After an introduction by Donna Elliott, MD, EdD, vice dean for medical education, Adams expressed appreciation for the opportunity to meet face to face with students and residents. An anesthesiologist by training, Adams recalled how much he enjoyed medical school and all the possibilities that it seemed to open up for him. He asked that students be open to change as they begin to think about the specific paths they will take in the medical field.
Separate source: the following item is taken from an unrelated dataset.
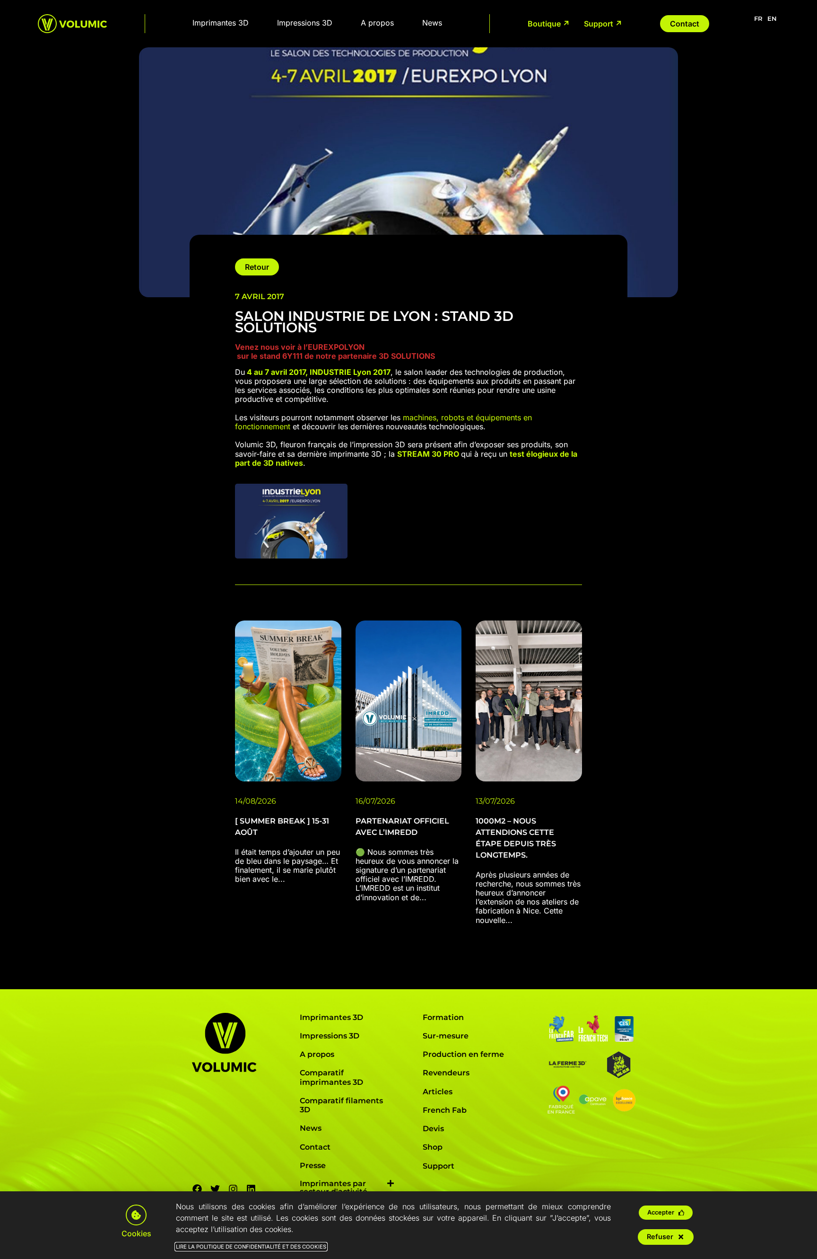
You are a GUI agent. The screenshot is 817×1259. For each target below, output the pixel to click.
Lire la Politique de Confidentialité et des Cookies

He also asked the students to take a more holistic view on the health of the patient.

“Health is more than health care,” Adams said, before he encouraged students to widen the lens when treating patients by considering the many factors that can contribute to an individual’s health and well-being.

The 20th U.S. Surgeon General, Jerome M. Adams, speaks at Mayer Auditorium during an event Oct. 10. (Photo/Don Milici)

As the “Nation’s Doctor,” Adams’ motto is to create “better health through better partnerships.” Adams spoke at length about his three main priorities as the Surgeon General: to make a connection between a community’s health and economic opportunities; to raise awareness between the link of health and national security; and to focus resources and time on the opioid epidemic that is currently raging across the country.

Adams shared that his focus on the opioid epidemic also was a personal one. His younger brother currently is serving a 10-year prison sentence stemming from acts he committed in order to support his opioid addiction. Adams emphasized that addiction can happen to anyone and that it is a chronic disease that must be treated as such.

He noted that opioid addiction is often shrouded in so much stigma that it widens the gap between the disease and available treatment. He presented two widely available Naloxone options that he encouraged everyone to carry — regardless of one’s role in the medical field. Naloxone is a medication used to block the effects of opioids and works quickly upon either injection or being sprayed into the nose of the person experiencing overdose symptoms. With one person dying from an opioid overdose every 11 minutes in this country, a Naloxone spray or injector potentially could become the most common and effective lifesaving device in America.

During a Q-and-A after the lecture, audience questions ranged from next steps regarding the vaping crisis to more politically driven inquiries regarding Adams’ role in the current administration and its stance on prominent health care issues like gun violence. Adams noted that his primary goal as the Surgeon General is to create an environment in which the best health outcomes could be had by all Americans, regardless of political leaning. Adams also emphasized the importance of diversity and inclusion on driving health care policy changes. He encouraged all students at the Keck School to utilize their positions within health care to advocate for patients.

“You have a powerful voice,” Adams said. “There is nothing more powerful than a physician lending their voice to the issues that really matter.”